Given the question as below:(apology, I don't know how to format properly yet)
I am aware that a map $$f: X \to Y $$
is called a local diffeomorphism if
1)$F$ is onto and
2)for every $x \in X$, there exist open neighbourhoods $U$ of $x \in X$ and $V$ of $f(x) \in Y$ such that $$f|_U: U\to V $$ is a diffeomorphism
So my attempt is as followed:
$f(t)= (\cos(t), \sin(t))$
If I consider $f:[0,1] \to S $
i.e., $$f(t) = e^{2{\pi}it}$$
then clearly, $f$ is a differentiable, continuous and onto function in that range.

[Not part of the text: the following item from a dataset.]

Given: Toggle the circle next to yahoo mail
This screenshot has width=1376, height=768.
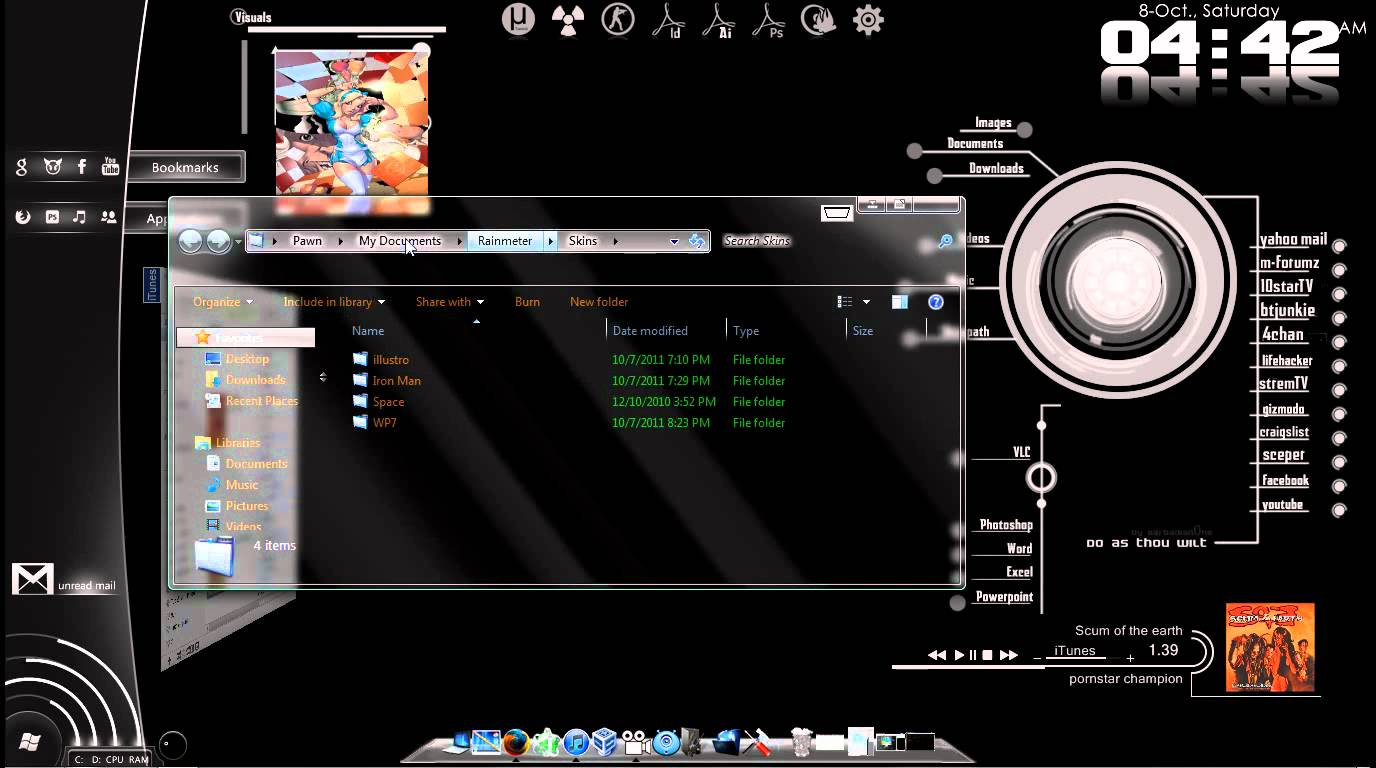Looking at the screenshot, I should click(1339, 246).
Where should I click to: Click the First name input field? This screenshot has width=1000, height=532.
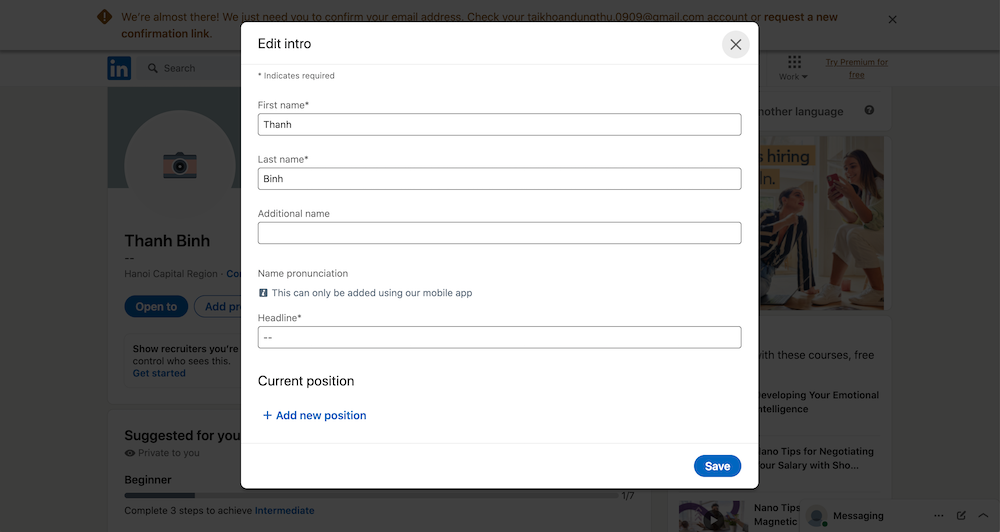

Hence, $f$ is smooth.(1 is proven)
I am a bit stuck on how to prove 2. My attempt is as follows:
Suppose there exist $X$- a non empty subset of $\mathbb{R}$
Let
$$f: X\to \mathbb S^1$$
Since $f$ is smooth, meaning for every $x \in X$ there exist an open neighborhood $U$ of $x$ in $\mathbb{R}$ and a smooth map
$$F:U \to \mathbb S^1$$
such that $F(y)=f(y)$ for every $y \in X \cap U$
From then on, I was thinking of using the definition of smooth manifold to create an open nbh $U$ in $X$ and a diffeomorphism to optain a smooth chart, hence $X$ is a locally diffeomorphism.
Is my understanding correct? I'd appreciate for all the help and guidance.